2025年1月のことば
順よ、人生には遊びが大事やぞ
後藤宣一
【住職感話】
この言葉は、三十年程前に亡き父が私に語ってくれたものです。当時は、遊び人の戯言と高をくくっていました。なぜなら、一般論としてはその通りだが、父がそれを言うと、父が遊びに行くための免罪符にしているように聞こえたからです。当時、携帯電話はなく、一度外へ出てしまうと連絡が取れなくなり、特に枕経の依頼が来た時には、母は門徒からの度重なる催促に困り果てていたのです。

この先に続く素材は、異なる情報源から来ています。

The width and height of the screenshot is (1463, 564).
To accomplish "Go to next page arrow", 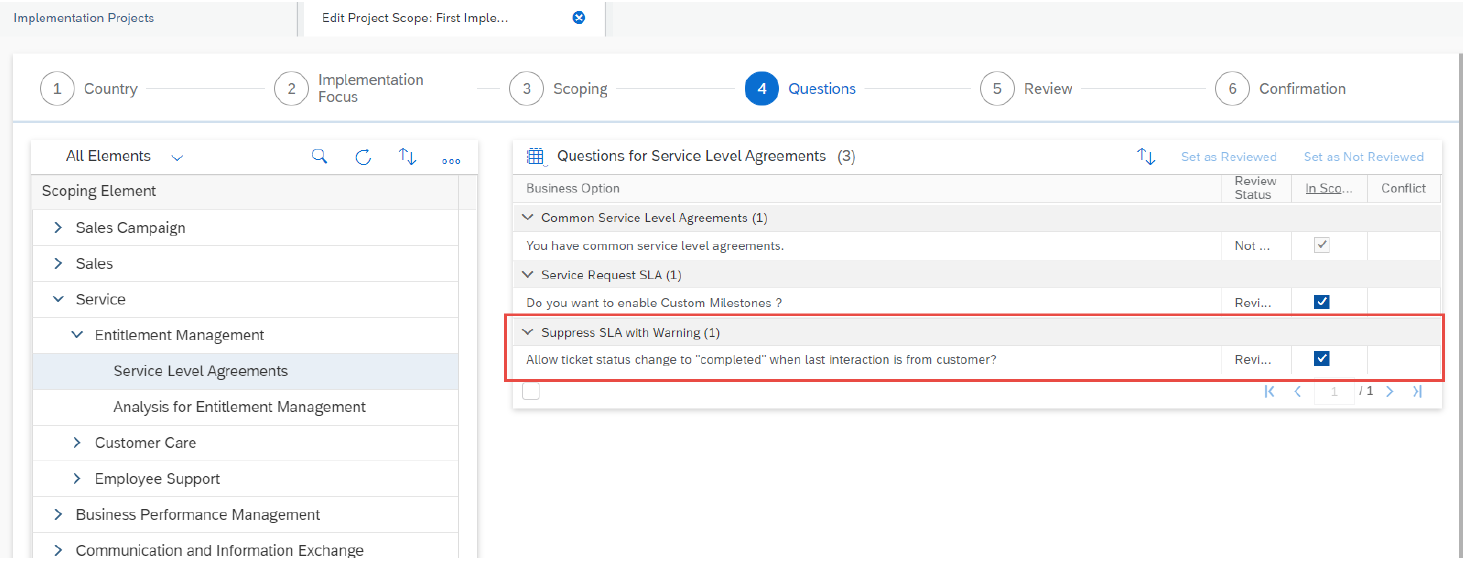I will point(1389,392).
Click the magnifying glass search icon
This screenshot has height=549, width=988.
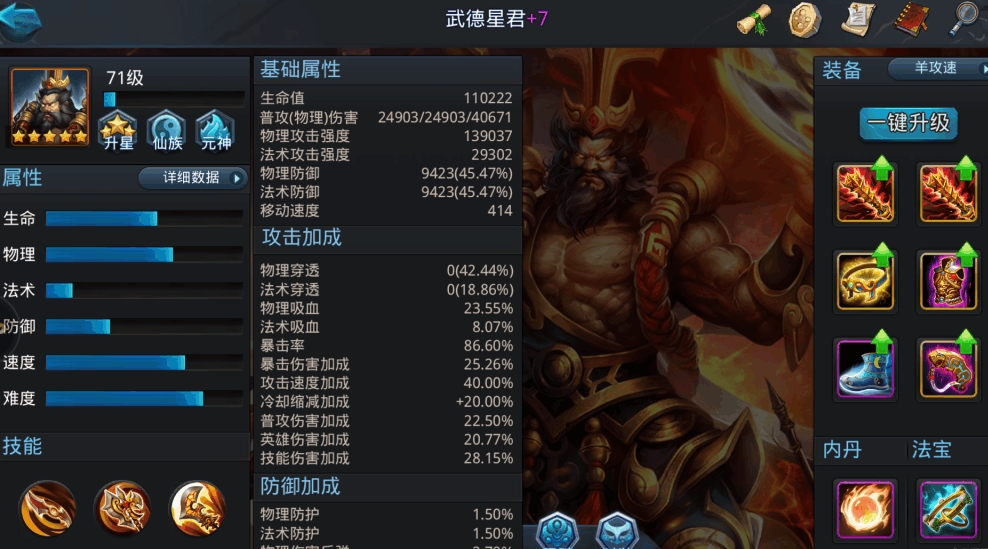(x=965, y=20)
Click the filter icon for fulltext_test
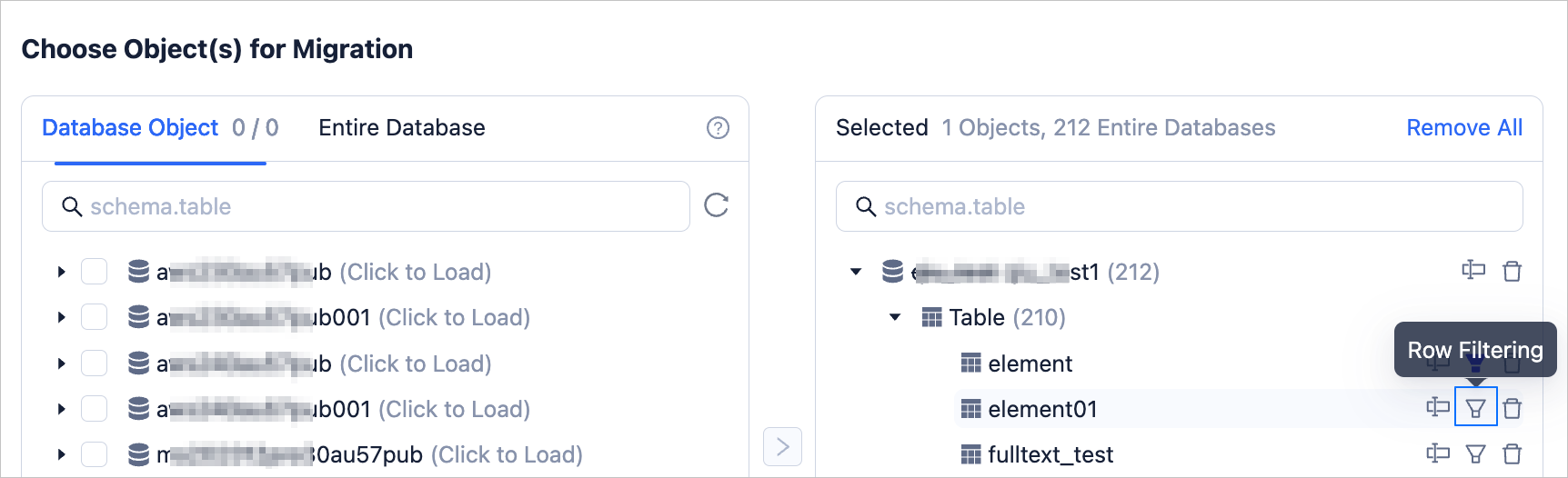Viewport: 1568px width, 478px height. [1475, 453]
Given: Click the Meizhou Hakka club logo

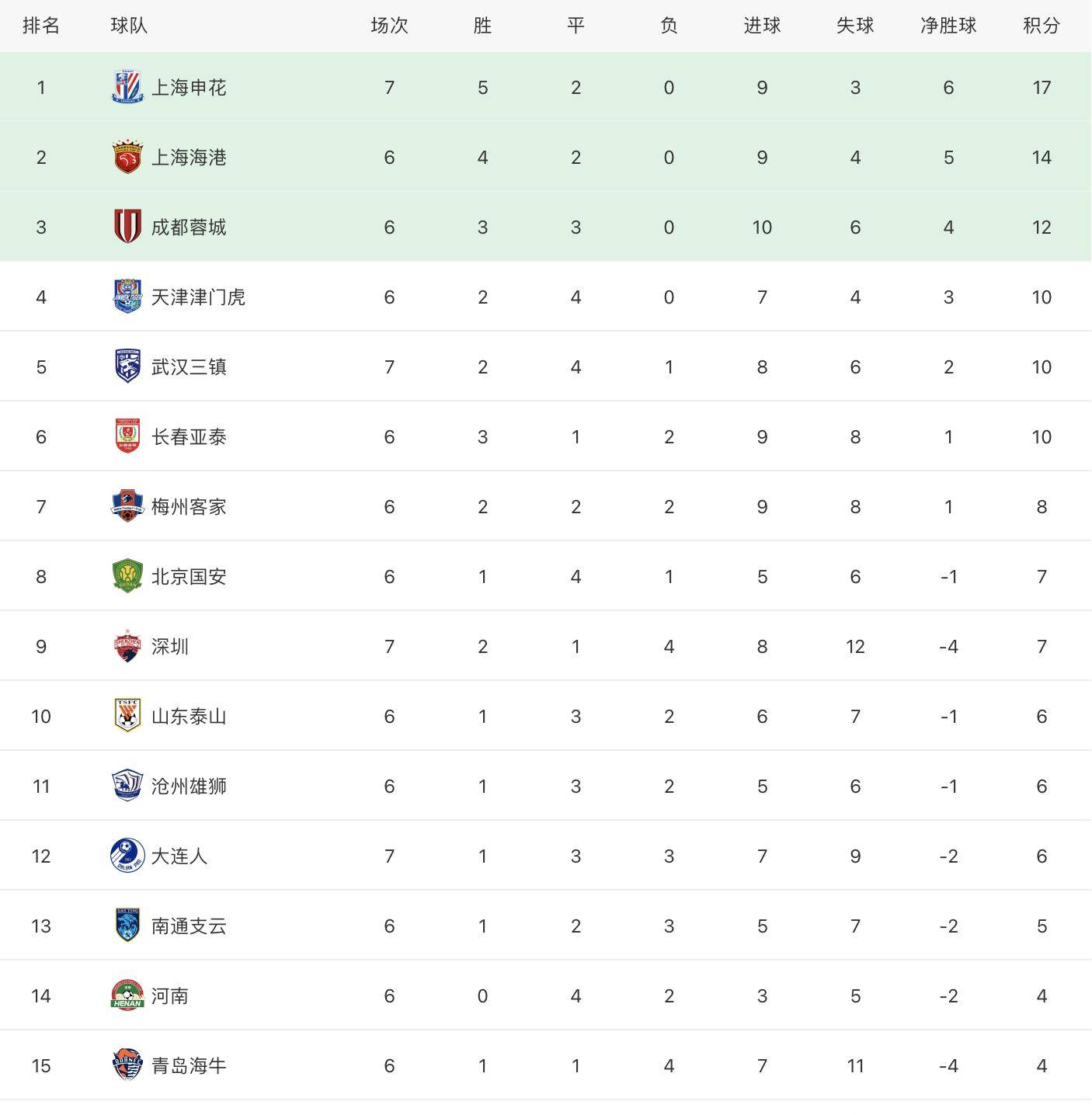Looking at the screenshot, I should point(127,506).
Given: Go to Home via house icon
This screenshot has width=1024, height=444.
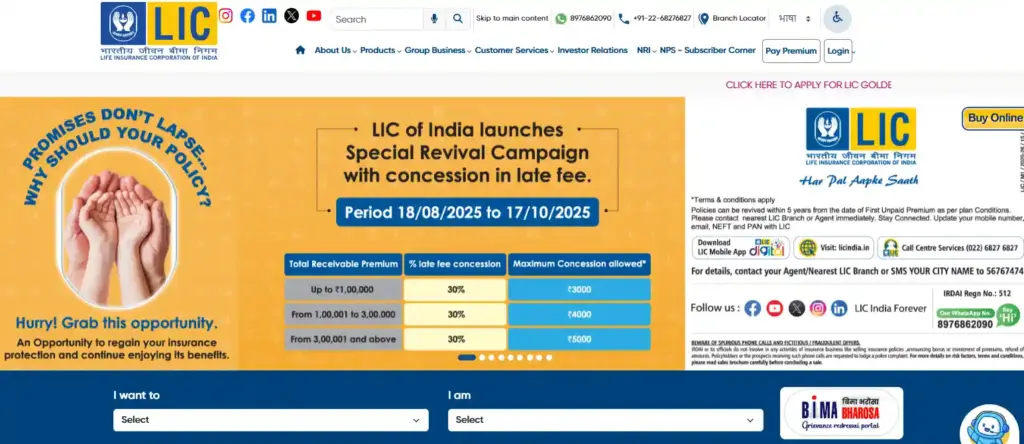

やがて、単なる遊びだけではなく、ゆとり、間が必要なことがわかってきました。車の運転で譬えると、アクセルに遊びが無いと急発進します。ブレーキに遊びが無いと急停止します。ハンドルに遊びが無いと急旋回します。まるでF1で一般道を走っているかの如くで、あちこちでぶつかり、肉体的にも精神的にも怪我だらけになってしまいます。
ところが、近頃、思いがけない遊びを発見したのです。それが遊戯(ゆげ)です。遊戯とは、「何ものにもとらわれずに自由自在なこと。そして、仏の境地に遊ぶこと」をいう。さらに言えば、「仏の境地にあって、自在に人びとを導き浄土に往生させることを楽しむ。これは、心にまかせて超能力的になされるので、遊戯神通(ゆげじんづう)とも表現される」まさに、正信偈の「遊煩悩林現神通(煩悩の林に遊びて神通を現じ)」でした。父が遊戯を意識して語ってくれたのか、今さら確かめようがないのですが、父の言葉が無かったら、「遊び」というあり方、生き方に気づけなかったでしょう。今年は「遊び」をテーマに「さいしょの一歩」を踏み出します。